To cope with a “hard” exit by Britain from the European Union, Global banks have begun signaling how they will put plans into action.
Depending on whether the outcome of Brexit was “hard” or “soft”, banks have considered varying degrees of upheaval to their British-based businesses until now.
But bankers have already begun giving more details on how they will adapt after Prime Minister Theresa May said that Britain would leave the single market.
Banking industry sources said that outlines of where they want to relocate operations to and how much it will cost would be presented to the boards by bank executives in the coming months.
Since banks would require to install the necessary infrastructure for new or bolstered EU outposts so they can continue to sell products and service EU customers and they being more focused on getting regulatory approval, the movement of jobs from London is likely to be slow at first.
They could move around 1,000 jobs out of London, HSBC and UBS have both warned.
“All the banks are doing the non-harmful stuff first in an attempt to get ahead of the curve,” a senior executive at one of Europe’s largest banks said.
According to lawyers, areas such as license applications, and building technology platforms would be the focus areas.

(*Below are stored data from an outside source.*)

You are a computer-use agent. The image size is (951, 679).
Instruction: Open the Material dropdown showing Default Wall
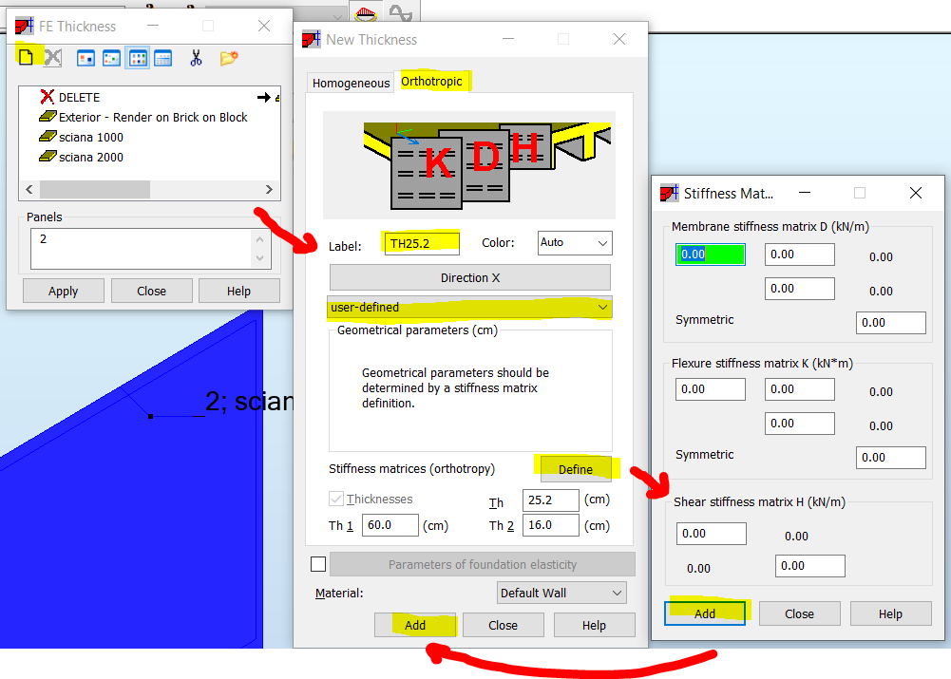(561, 592)

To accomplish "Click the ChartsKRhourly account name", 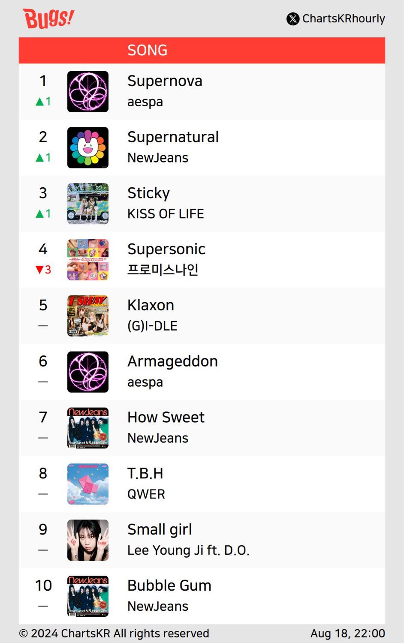I will tap(344, 19).
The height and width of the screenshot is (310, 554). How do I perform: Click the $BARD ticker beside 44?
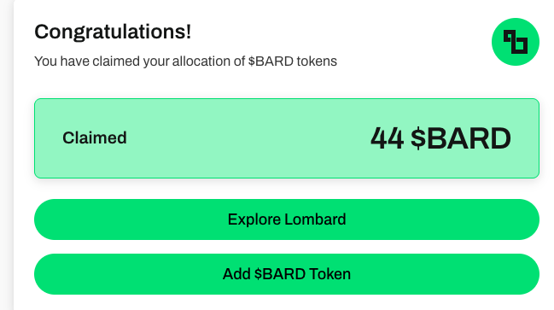(x=461, y=138)
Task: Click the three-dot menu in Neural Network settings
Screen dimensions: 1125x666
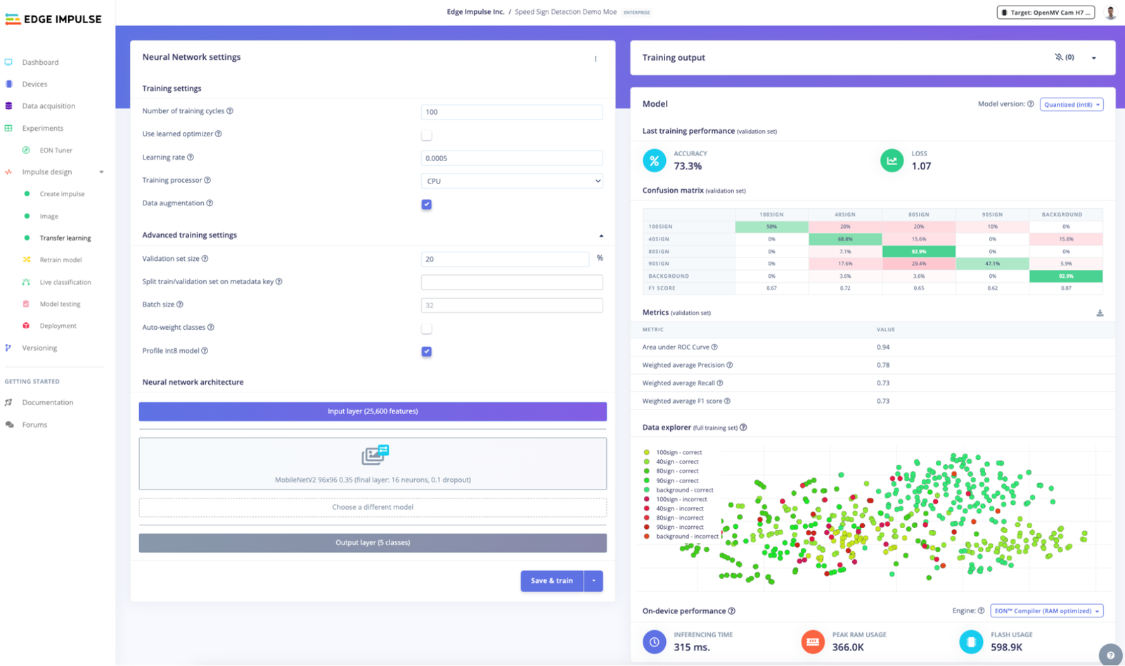Action: 596,59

While most banks will move the bulk of staff further down the line, some jobs could move or be created to help with this.
“Most banks will make decisions on where to shift business by the end Q1, with initial headcounts of ‘100 to a few 100’ to be moved,” said one of the sources familiar with bank relocation plans, speaking on condition of anonymity.
Preparing to move from Britain before the completion of any divorce from the EU, they were willing to spend about $100 million, a senior executive at a European bank said.
However the price tag would rise as banks build up the capital buffers of their EU divisions, rent out real estate and move or hire staff.
Analysts at JP Morgan have estimated, if they need to move capital markets operations out of London as a result of Brexit, eight major US and European banks face a combined $7.5 billion bill in the next five years.
The type of entities and licenses they currently have in Britain and the rest of the EU would decide the scale of the changes banks need to make.
“I think the quivering over the button is dependent on business model and what you use the UK for,” Douglas Flint, chairman of HSBC, Europe’s biggest bank, told British members of parliament last week.
“If you are a foreign institution hubbing into Europe from London, you really have no choice other than to think very quickly and carefully how to replicate the access to Europe … If you have already established operations in Europe, you can take your time”.
The five largest U.S. banks will need to establish brand new entities in the EU right away and apply for many new licenses.
Currently they rely on the EU “passporting” regime that allows them to offer services across the bloc out of their British hubs and employ around 40,000 people in London, more than in the rest of Europe combined.